Revue de BD spécial portraits de femmes : Nowhere girl, Corps Public, Prénom Inna tome 2
Si la couverture de Nowhere Girl reprend une pochette célèbre des Beatles, si les membres du groupe apparaissent sur les épaules de l'héroïne, c'est parce que ces stars de la pop ont joué un rôle très important dans la vie de Magali Le Huche.
Gros coup de cœur pour cette bande dessinée sur la vie d'une jeune fille de 11 ans qui souffre de phobie scolaire et qui trouve dans la musique un formidable moyen d'évasion.
🎧 A lire : pour l'univers graphique de l'illustratrice en rose et noir puis éclatant de couleurs lorsque les Beatles entrent dans sa vie, pour la force de ses images (le rocher énorme pour montrer la pression qui grandit chaque jour d'école par exemple, d'autres images en story), pour l'auto dérision de Magali Le Huche sur un thème pas forcément léger.

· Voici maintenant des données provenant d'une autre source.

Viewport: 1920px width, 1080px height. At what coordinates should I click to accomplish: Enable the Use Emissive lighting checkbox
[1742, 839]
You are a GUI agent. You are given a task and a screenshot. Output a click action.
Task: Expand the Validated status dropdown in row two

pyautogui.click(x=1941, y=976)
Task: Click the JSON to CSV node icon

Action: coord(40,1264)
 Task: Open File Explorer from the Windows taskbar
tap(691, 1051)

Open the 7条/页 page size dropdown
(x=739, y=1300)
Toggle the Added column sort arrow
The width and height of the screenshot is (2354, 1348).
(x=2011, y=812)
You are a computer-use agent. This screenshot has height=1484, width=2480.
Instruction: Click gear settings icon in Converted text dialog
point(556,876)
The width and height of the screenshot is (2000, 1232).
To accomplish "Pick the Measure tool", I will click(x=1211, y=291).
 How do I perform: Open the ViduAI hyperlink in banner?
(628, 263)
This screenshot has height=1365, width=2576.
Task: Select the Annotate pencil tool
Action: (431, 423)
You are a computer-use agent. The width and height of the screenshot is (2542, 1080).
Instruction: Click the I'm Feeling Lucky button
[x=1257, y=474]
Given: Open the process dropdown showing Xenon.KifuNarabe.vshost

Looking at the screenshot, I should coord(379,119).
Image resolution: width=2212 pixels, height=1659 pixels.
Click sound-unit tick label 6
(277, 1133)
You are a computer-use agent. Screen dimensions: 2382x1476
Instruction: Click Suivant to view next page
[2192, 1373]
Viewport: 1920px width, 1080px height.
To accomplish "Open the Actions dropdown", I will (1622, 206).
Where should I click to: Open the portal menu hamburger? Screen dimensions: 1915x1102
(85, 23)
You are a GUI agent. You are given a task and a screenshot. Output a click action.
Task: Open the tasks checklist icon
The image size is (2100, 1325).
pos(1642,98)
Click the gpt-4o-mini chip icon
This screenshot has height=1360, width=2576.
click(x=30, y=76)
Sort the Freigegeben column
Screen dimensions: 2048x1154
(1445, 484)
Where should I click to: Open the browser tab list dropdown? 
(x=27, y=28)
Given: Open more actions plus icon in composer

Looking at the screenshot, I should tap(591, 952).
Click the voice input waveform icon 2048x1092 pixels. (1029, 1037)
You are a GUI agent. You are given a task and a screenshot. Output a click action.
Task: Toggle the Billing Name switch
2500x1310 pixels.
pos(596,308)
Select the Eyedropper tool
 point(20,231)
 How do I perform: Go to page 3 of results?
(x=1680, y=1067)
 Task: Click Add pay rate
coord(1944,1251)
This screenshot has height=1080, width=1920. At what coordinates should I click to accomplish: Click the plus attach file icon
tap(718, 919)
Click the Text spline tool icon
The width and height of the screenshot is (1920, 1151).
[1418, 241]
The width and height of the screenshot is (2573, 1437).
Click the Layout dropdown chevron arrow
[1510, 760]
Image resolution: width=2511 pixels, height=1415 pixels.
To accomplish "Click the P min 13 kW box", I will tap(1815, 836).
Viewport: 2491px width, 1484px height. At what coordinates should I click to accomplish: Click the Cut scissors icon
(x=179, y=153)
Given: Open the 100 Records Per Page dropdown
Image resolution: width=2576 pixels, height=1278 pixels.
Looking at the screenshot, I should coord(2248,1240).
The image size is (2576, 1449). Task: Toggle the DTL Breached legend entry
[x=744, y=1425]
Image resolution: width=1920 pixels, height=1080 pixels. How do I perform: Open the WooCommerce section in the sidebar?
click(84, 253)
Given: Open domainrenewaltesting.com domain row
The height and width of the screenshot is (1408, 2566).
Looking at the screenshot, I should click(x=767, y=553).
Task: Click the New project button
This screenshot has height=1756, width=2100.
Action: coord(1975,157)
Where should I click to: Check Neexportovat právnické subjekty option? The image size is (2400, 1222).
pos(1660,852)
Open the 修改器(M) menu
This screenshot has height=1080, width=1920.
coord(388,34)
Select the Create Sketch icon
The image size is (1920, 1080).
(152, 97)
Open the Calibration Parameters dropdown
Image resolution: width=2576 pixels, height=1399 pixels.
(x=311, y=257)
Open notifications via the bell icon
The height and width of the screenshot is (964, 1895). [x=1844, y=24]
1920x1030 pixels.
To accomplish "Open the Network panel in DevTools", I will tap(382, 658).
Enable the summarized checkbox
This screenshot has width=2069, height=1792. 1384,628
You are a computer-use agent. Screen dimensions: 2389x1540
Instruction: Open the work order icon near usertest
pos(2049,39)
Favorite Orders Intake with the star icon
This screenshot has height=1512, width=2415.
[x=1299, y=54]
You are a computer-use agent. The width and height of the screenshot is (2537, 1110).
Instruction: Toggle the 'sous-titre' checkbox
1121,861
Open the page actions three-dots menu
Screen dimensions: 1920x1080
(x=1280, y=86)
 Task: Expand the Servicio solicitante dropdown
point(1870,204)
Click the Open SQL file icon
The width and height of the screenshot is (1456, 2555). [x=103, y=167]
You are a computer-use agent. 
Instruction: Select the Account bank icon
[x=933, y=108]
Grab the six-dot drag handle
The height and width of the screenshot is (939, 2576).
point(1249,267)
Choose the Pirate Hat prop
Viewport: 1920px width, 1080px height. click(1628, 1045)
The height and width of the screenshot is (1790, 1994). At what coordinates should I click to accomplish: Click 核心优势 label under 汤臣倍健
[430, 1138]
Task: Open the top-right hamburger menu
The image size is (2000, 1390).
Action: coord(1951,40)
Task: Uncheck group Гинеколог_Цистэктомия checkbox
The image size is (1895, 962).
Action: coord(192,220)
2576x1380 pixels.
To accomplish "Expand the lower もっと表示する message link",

🎧 Vous l'aimerez encore plus si : des références comme Madame est servie, Ah-Ah ou Le passage de Francis Lalanne font écho; si vous avez une fille qui est entre enfance et adolescence (on a d'ailleurs fait lire à la BD à notre fille de 11 ans qui l'a aussi beaucoup aimé !)
2/Corps Public, Mathilde Ramadier et Camille Ulrich ( Editions du Faubourg)
Morgan, jeune comédienne de théâtre va apprendre, entre Paris et Berlin, et au fil des années à devenir actrice de sa propre vie et aller à l'encontre des discours normatifs qui corsète le corps féminin dans des fonctions spécifiques .
S'appuyant sur différents témoignages, cette bande dessinée retrace l’histoire d’une femme, comédienne de théâtre, de son adolescence à sa première grossesse .
Ce parcours a priori classique est abordé sous un angle original et assez inédit ( bien que proche dans sa démarche à une Brigitte Giraud dans son roman Histoire du corps) : celui de la façon dont son corps va être appréhendé par la société en général, et des idées préconcues formulées par differents corps ou institutions, des médecins aux hommes en passant par la famille ou les amis .
Corps Public sonde et interroge avec grande intelligence les normes liées au corps féminins et les représentations plus ou moins éronnées les premières règles, les premiers partenaires, douleurs menstruelles accouchement, blues post-partum…
Comment parvenir à concilier désir, personnels et professionnels en sauvant la face et ne grevant pas ses convictions profondes? C'est ce à cette question que tente de répondre cet album militant mais jamais pesant, qui offre une réflexion nourrie et très pertinente sur les notions d’appartenance , d'asservissement et de libération.
Le lecteur ressent bien la sensation d'oppression d'une femme prisonnière des modèles culturels sociétaux traditionnels de façon plus ou moins implicite
Osant se confronter aux ambivalences des diktats et des instrumentalisations en tous genres du discours formaté, Corps Public est un album idéal pour toutes les femmes qui cherchent à se réapproprier leurs corps à un moment ou un autre de leur vie , et qui donne finalement un peu d'espoir sur un changement possible de mentalités . Paru aux éditions du Faubourg
3/Prénom Inna tome 2 : Simon Rocheteau, Thomas Azuelos Inna Shevchenko ( Futuropolis)
Il ya un an, on découvrait le tome 1 du dytpique "Prénom Inna", saisissant portrait de la jeunesse d'Ukraine après la chute du bloc soviétique et montré à travers la parole d'une fgure majeure des Femen, Inna Shevchenko dont l'album raconte la naissance d'un engagement .
Le second volet de son récit, vient de paraitre toujours à la lisière du documentaire et de la biographie et prolonge comment son combat contre l'obuscrantisme et pour la libération a pu voir le jour.
Après l'enfance, au tour de l'adolescence et des années étudiantes.
Au début du tome 2, on voit Inna entrer à l'université de Kiev à 18 ans pour entreprirendre des études de journalisme.
Inna va dès lors très vite prendre conscience des ravages de la prostitution pour les étudiantes les moins aisées et approcher de près les dérives de la société qui enferment les femmes dans un cadre tres patriarcal
Tout cela va lui donner de s'engager pour plus d'égalité et de justice et comment va lui venir cette idée d'utiliser son corps comme une arme .
Le scénariste Simon Rochepeau qui a pu aller en Ukraine sur les traces du passé d'Inna reconstitue ces années de lutte avec réalisme et acuité, porté par des illustrations toute en subtilité de Thomas Azuelos.
Une biographie qui échappe au piège du didactisme en restant au plus proche de l'humanité et de la révolte de son héroïne.